====== Records shown ======

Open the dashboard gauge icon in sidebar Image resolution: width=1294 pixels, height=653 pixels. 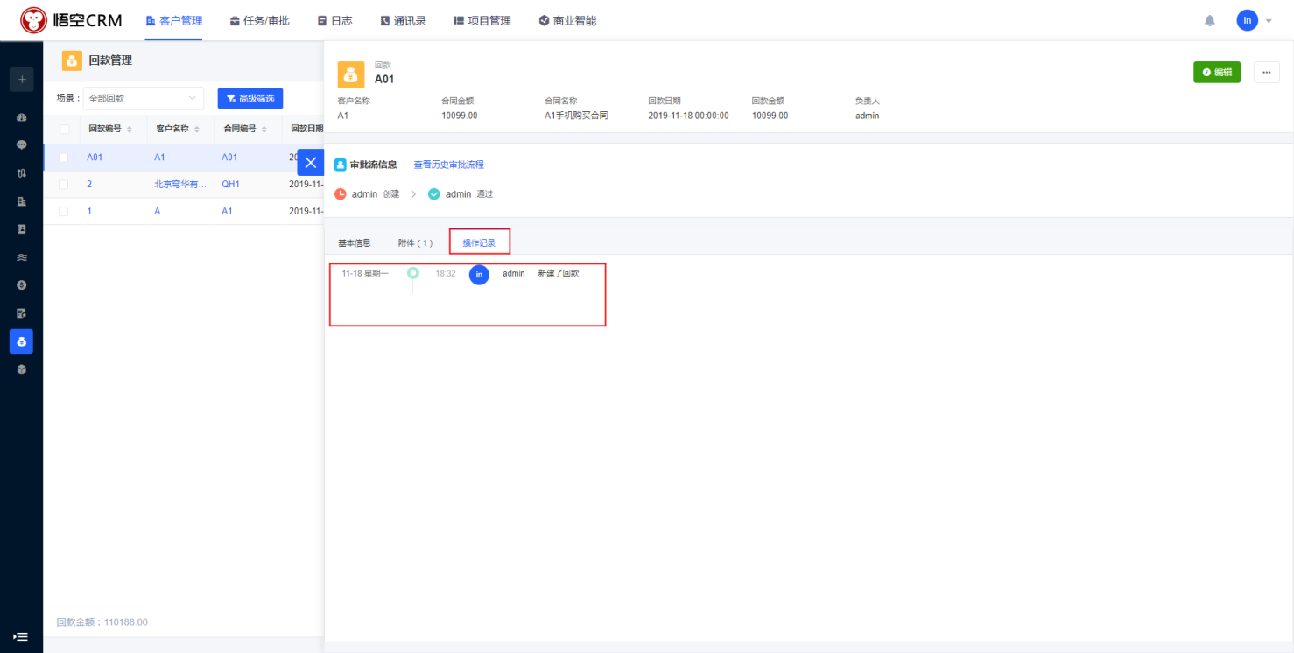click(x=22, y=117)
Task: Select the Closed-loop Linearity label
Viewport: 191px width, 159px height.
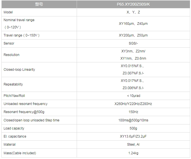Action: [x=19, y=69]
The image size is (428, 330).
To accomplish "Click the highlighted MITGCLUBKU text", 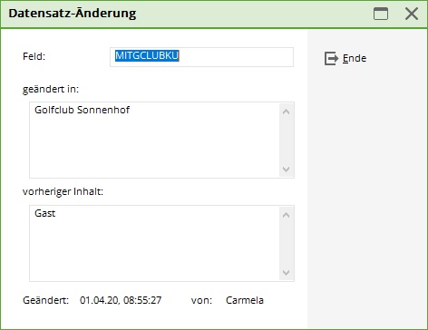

======

• Activity:
Beginning at the line that contains "Task: Select the Closed-loop Linearity label", transcribe it and every later line through the last line of the data above, exactly, and drop the pictures.

• Solution to this problem:
Task: Select the Closed-loop Linearity label
Viewport: 191px width, 159px height.
Action: [x=19, y=69]
The image size is (428, 330).
To accomplish "Click the highlighted MITGCLUBKU text", 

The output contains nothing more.